*Task prompt*. When a line in the entries below contains the word "Kosovës", copy that line.

Screenshot grounding data
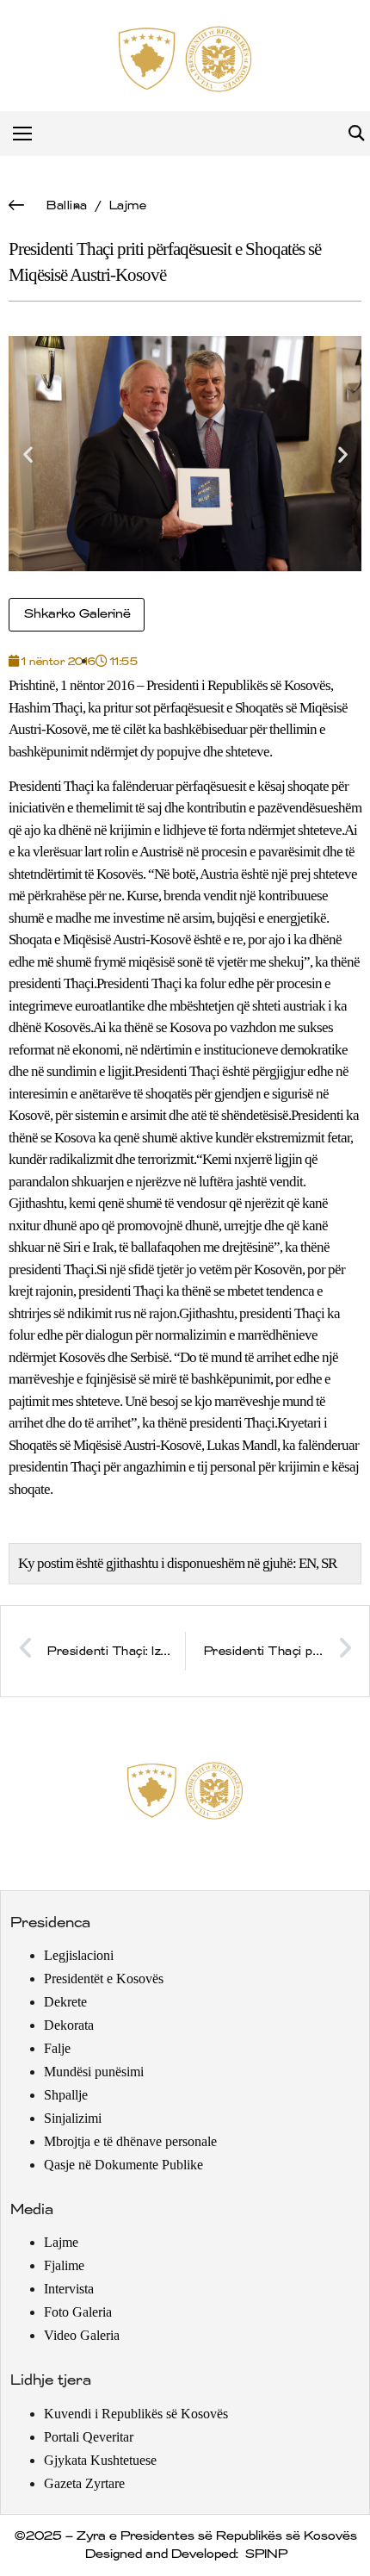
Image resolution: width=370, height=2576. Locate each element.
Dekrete (65, 2001)
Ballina (66, 205)
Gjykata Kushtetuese (100, 2460)
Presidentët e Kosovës (103, 1978)
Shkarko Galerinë (76, 614)
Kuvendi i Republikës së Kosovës (136, 2413)
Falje (57, 2048)
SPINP (265, 2554)
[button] (356, 134)
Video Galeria (82, 2335)
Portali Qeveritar (88, 2437)
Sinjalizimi (73, 2118)
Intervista (69, 2288)
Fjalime (64, 2265)
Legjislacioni (79, 1955)
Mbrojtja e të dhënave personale (130, 2141)
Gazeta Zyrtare (84, 2483)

*Task response*.
Presidentët e Kosovës (103, 1978)
Kuvendi i Republikës së Kosovës (136, 2413)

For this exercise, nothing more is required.